◆ **Provided material**:
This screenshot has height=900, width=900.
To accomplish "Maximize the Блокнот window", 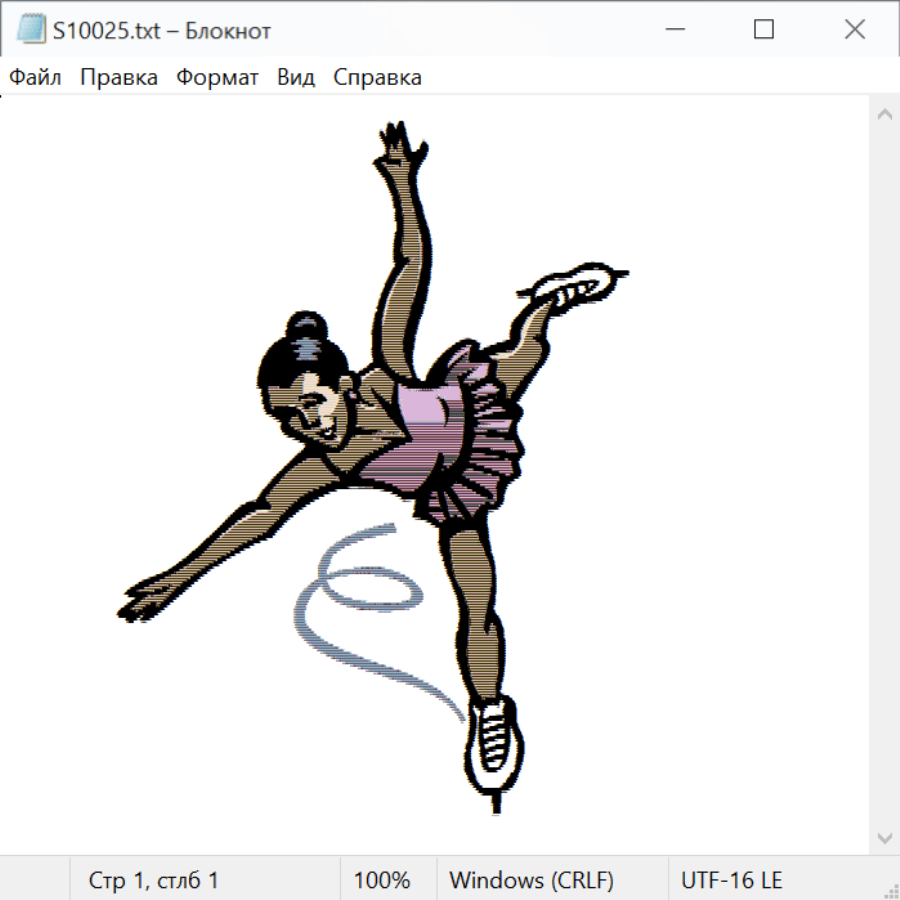I will point(764,30).
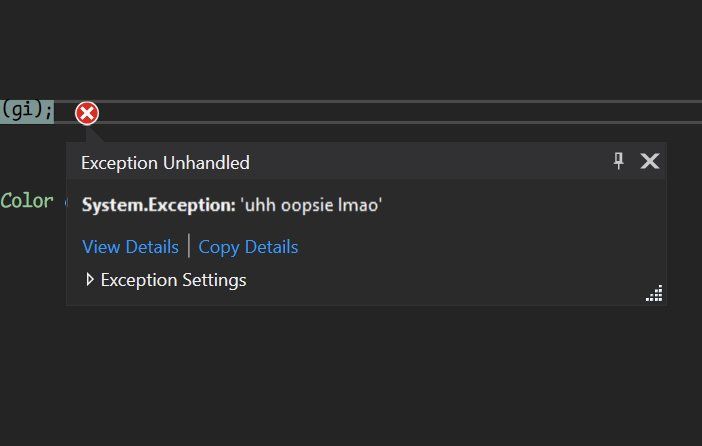
Task: Click the Exception Unhandled title text
Action: coord(165,163)
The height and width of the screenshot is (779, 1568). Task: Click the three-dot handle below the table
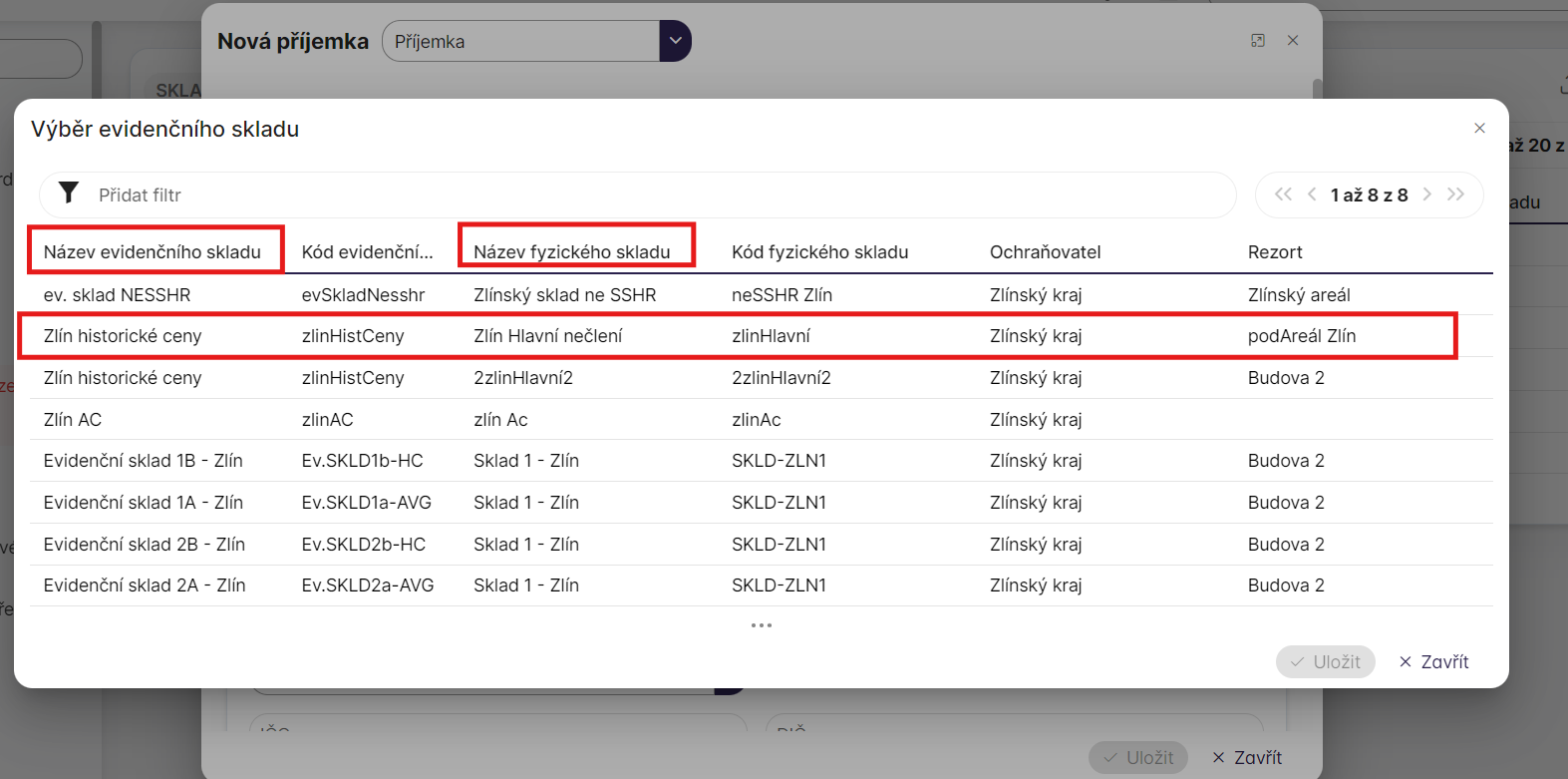[762, 625]
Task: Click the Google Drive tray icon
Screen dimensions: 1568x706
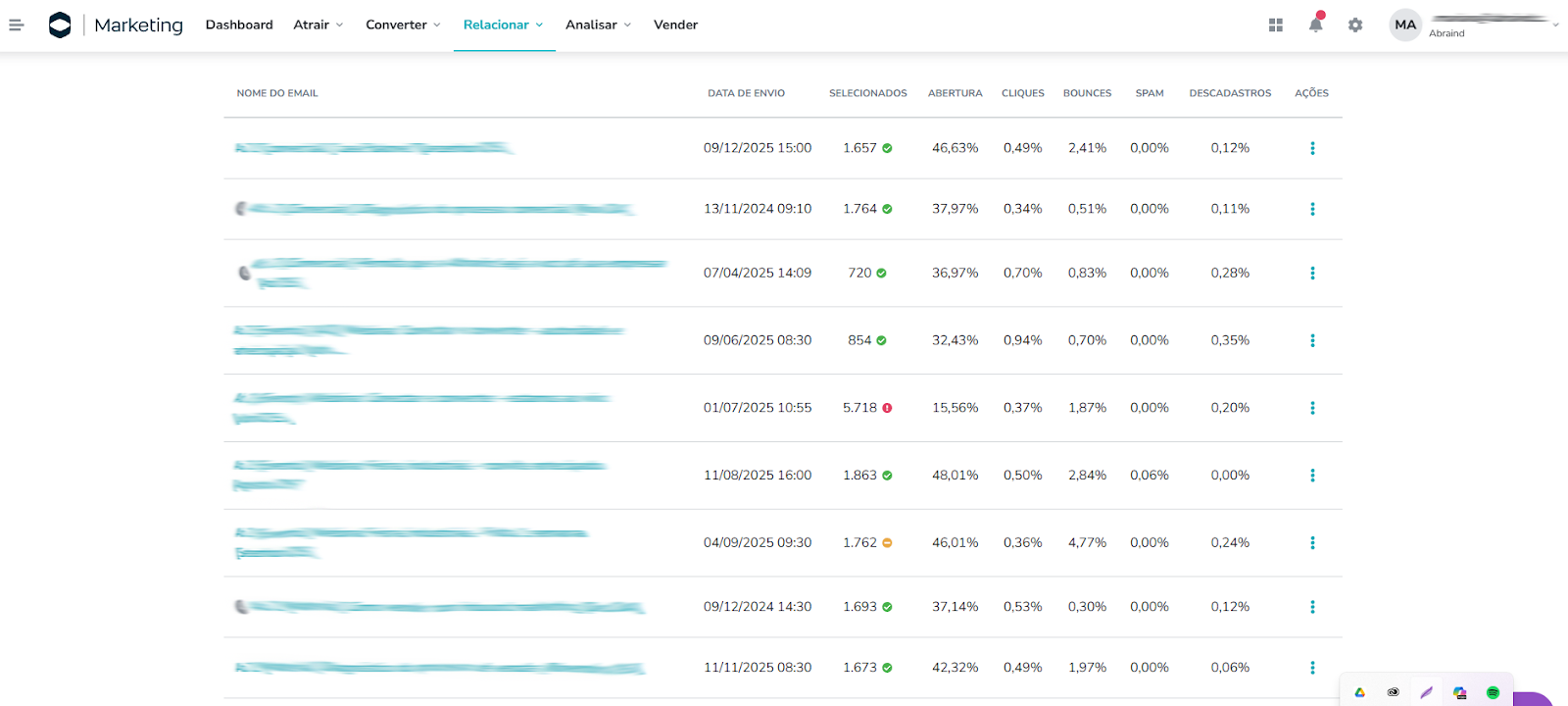Action: coord(1360,692)
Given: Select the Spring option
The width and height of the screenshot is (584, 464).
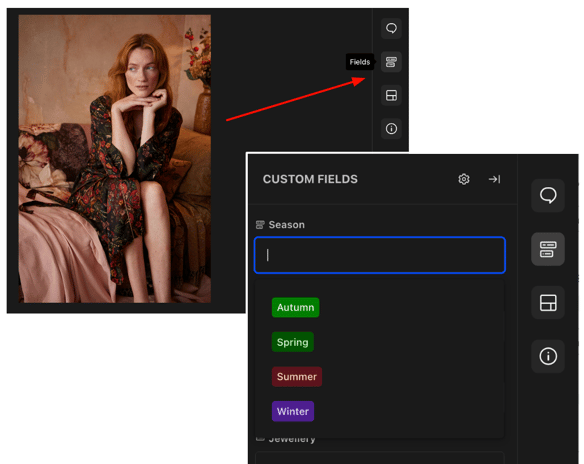Looking at the screenshot, I should tap(293, 342).
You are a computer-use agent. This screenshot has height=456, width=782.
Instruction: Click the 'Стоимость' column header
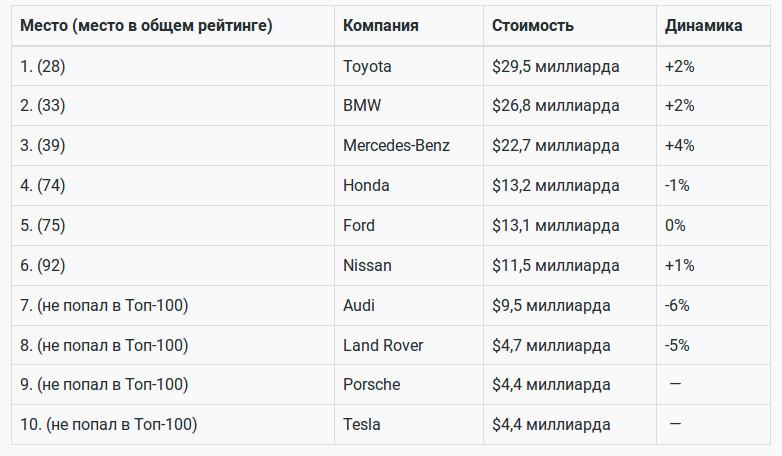533,25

◆ **What you are asked to do**: For this copy, leave pictures out and reproduce the lines from the one bearing "Task: Click the Google Drive tray icon" through the final line of the listing above, both ends included.

◆ **Output of the task**:
Task: Click the Google Drive tray icon
Screen dimensions: 1568x706
Action: coord(1360,692)
Given: Select the Spring option
The width and height of the screenshot is (584, 464).
Looking at the screenshot, I should tap(293, 342).
You are a computer-use agent. This screenshot has height=456, width=782.
Instruction: Click the 'Стоимость' column header
533,25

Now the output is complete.